DSCF2795L’Ariège regorge d’eau. La dernière étape de la traversée des Pyrénées Est va le prouver : 7 laquets et étangs à la clef et de la gadoue partout. Fin août qui plus est !

L’étape du jour démarre à Marc (1010 m), dans la vallée de Vicdessos pour rejoindre celle du Garbet où se trouve la station thermale d’Aulus-les-Bains (775 m). Pour y arriver, il faudra tout d’abord longer les étangs « lacustres » de Bassiès, passer le col du même nom (1933 m et point haut de la journée), puis celui de Salex pour enfin rejoindre Aulus au terme d’une longue descente. Le GPS donnera en fin de journée 23,2 kilomètres de parcourus, 1047 m de dénivelé grimpant, 6h27 de marche effective pour un déplacement total de 8h21. Sans numérique : Que ferait le randonneur ?

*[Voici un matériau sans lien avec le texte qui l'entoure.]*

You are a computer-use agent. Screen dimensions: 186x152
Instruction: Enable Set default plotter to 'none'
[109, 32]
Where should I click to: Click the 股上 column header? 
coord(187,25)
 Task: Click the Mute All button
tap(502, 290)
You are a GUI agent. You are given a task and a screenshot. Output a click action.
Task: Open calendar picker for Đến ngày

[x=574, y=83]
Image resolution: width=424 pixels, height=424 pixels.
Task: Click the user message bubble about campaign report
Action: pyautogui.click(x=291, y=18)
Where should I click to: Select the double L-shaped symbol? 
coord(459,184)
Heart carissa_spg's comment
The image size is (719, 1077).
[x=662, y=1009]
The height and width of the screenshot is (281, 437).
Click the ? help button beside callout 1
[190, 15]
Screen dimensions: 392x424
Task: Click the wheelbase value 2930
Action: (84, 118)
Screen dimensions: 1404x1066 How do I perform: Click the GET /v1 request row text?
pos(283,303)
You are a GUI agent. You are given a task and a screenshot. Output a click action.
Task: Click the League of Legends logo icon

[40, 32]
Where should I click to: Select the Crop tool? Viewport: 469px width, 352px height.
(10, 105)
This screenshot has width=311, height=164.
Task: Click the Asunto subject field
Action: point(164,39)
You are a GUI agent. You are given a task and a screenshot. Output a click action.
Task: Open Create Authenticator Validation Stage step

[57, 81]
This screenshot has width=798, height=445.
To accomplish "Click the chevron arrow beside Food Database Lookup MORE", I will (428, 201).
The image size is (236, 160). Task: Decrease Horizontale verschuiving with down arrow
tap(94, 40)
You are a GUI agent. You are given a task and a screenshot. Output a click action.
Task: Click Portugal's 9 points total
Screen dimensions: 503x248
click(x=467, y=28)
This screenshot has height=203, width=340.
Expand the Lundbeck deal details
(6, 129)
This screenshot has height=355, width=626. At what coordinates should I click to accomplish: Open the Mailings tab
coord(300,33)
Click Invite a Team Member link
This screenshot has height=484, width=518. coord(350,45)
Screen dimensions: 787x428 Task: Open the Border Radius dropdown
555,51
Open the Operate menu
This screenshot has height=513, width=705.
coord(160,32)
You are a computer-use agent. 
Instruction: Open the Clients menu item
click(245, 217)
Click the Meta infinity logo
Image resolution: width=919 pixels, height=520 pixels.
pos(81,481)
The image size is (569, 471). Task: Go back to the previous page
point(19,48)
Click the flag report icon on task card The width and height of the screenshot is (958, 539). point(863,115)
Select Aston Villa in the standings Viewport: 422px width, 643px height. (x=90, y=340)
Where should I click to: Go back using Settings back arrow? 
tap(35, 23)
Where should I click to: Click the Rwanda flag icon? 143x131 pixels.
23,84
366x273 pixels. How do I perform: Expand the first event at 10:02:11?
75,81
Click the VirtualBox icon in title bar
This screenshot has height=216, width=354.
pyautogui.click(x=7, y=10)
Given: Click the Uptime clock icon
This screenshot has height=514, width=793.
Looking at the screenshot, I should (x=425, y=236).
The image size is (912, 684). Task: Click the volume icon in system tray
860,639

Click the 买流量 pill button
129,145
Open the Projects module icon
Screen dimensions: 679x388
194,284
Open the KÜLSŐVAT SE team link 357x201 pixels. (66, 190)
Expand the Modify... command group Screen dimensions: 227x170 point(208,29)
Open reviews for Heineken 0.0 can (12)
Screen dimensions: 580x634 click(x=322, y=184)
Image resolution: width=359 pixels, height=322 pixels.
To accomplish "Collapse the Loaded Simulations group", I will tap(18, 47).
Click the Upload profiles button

Comme si souvent : Légère bruine et brouillard pour cette nouvelle journée. Poncho de sortie. Le GR monte, gentiment, pendant plusieurs kilomètres sur un aqueduc abandonné, le « canal carré », recouvert de dalles en béton. Un parcours bucolique et très fleuri avec une faible pente. Un démarrage « pas prise de tête ». Arrivé au torrent de Bassiès, il s’agit de le remonter. La pente devient plus raide jusqu’à un pont en pierre – une construction assez rare – et atteindre le premier étang de Bassiès.

Les étangs et laquets du « cirque lacustre » sont alors longés par un sentier qui disparait souvent dans la gadoue. Il faut veiller à ne pas glisser en sautant de pierre en pierre. Au fond, le beau refuge de Bassiès où la mule commande une soupe tomate vermicelle bien chaude. Un groupe se restaure sur place. Sinon, personne. Pour un samedi d’août, il n’y a pas foule.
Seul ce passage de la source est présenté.